En las recientes noches de Barcelona queda ilustrado --a modo de una secuencia a peor-- cómo, entre el procés y los antisistema, Cataluña va más allá de la crisis de autoridad y entra en la fase de ausencia de autoridad. La nueva fase puede prolongarse hasta el límite si se conforma un ejecutivo autonómico con ERC, JxCat y el beneplácito de la CUP.  Eso no es --como se decía-- un “glissement à gauche”-- sino una disrupción permanente, la propia de un vacío de autoridad cuando incluso los gobernantes dan preferencia a un rapero acusado de no pocos delitos y no dan su apoyo explícito a las fuerzas del orden público. ¿Está suficientemente protegida la ciudadanía que vive en las zonas en llamas? 

Según ese saber tan de nuestro tiempo que es la sociología buenista se dice que esos jóvenes con capucha que dan patadas a los furgones de los “mossos” son víctimas del paro juvenil. Siendo el paro juvenil uno de los problemas más acuciantes, si todos los afectados se echasen a la calle Barcelona sería ahora un montón de escombros pero es que la mayoría de jóvenes, en el paro o con un futuro muy incierto, lo que hacen es buscar trabajo, tener la protección de sus familias, acogerse a las capacidades asistenciales del Estado, trabajar en la economía sumergida, aceptar trabajos ultraprecarios o hacer cola en las oficinas de empleo. En su mayoría saben que la salida no está en quemar cajeros automáticos sino en canalizar su malestar con eficacia y resiliencia.  
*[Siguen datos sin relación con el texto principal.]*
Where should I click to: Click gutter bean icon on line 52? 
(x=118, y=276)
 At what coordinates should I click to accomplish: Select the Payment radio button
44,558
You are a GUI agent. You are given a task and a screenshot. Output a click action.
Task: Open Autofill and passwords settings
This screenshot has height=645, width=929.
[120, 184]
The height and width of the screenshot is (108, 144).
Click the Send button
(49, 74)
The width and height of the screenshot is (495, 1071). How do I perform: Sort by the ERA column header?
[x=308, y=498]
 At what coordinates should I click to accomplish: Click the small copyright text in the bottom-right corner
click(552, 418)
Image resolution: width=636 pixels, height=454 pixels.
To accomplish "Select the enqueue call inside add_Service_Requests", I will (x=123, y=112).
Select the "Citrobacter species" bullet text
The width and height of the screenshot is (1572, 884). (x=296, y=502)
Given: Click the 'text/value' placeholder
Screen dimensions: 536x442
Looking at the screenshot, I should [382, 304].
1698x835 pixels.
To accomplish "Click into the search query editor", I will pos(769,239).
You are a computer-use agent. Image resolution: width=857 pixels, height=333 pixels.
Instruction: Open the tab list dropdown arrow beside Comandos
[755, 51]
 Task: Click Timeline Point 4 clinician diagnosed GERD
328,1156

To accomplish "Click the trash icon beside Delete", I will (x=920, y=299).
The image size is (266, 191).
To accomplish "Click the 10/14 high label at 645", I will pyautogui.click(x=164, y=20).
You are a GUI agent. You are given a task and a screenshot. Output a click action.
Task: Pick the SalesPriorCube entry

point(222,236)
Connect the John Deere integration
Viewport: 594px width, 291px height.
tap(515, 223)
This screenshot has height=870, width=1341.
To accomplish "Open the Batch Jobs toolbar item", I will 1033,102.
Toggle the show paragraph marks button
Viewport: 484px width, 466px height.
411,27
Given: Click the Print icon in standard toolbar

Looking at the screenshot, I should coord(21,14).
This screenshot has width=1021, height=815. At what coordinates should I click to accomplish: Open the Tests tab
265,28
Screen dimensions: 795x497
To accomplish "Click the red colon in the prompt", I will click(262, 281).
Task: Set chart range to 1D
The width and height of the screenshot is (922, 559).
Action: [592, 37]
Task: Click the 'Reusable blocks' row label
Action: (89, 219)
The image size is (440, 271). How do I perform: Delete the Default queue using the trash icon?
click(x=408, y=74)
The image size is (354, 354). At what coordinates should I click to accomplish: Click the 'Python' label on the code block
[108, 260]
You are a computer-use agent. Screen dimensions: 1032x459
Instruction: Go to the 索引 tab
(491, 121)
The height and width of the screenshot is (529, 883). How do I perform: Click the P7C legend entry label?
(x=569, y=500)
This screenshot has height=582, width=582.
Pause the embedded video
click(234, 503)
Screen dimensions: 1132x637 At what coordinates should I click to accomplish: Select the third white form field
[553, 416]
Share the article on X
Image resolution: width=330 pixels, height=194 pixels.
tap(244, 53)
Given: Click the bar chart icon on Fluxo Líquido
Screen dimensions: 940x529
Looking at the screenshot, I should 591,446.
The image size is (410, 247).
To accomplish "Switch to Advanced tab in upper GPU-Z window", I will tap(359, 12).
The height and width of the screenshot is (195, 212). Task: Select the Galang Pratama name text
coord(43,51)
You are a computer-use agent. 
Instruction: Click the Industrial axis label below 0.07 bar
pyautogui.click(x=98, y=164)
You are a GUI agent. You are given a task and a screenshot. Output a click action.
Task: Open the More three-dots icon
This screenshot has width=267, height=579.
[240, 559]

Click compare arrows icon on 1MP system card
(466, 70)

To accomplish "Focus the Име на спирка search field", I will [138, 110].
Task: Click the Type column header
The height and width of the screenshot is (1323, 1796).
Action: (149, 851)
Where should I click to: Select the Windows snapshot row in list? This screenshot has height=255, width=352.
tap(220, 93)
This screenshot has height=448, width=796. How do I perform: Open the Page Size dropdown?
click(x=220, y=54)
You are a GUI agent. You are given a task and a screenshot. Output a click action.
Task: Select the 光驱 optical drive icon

No es el paro juvenil. Es el desgobierno. Cuando un expresidente de la Generalitat está prófugo y sigue con sus vídeo-soflamas o cuando Podemos no condena la violencia no hay ejemplaridad institucional y todo es posible, como que un rapero que expresa violencia y la practica --según lo indican los jueces-- lidere noches de disturbios en plena pandemia, a las puertas de una nueva crisis económica y al socaire de la honda inestabilidad política.

El discurso hegemónico es, tras condenar protocolariamente la violencia, que cuanto antes hay que reformar el Código Penal para que la libertad de expresión quede mejor protegida. ¿Es que no está suficientemente protegida por la legislación vigente o hay que tener en cuenta que ese ha sido siempre sido un problema de difícil acotación jurídica en los sistemas demoliberales?

Pongamos por caso, cuestionar la validez de la monarquía. Tiene críticas, y más todavía con un partido antisistema y chavista --“!Qué te calles!”-- en el gobierno, pero esos críticos no ha sido procesados, en virtud del derecho a expresarse libremente. Un gran juez dijo que la libertad de expresión puede limitarse, como en el caso de quien grita “!Fuego!” en un teatro lleno. Y esa es la cuestión y de lo que se trata es de concretar si una sociedad abierta puede optar, con sanciones, por defender de la injuria y la agresión los símbolos supremos que le dan continuidad y valor. Mientras tanto, lo políticamente correcto es hacer rogativas para una reforma del Código Penal. Este sería el peor momento porque de uno u otro modo justificaría los actos delictivos de Hasél y el combustible que los antisistema llevan en sus mochilas para coartar la libertad de todos.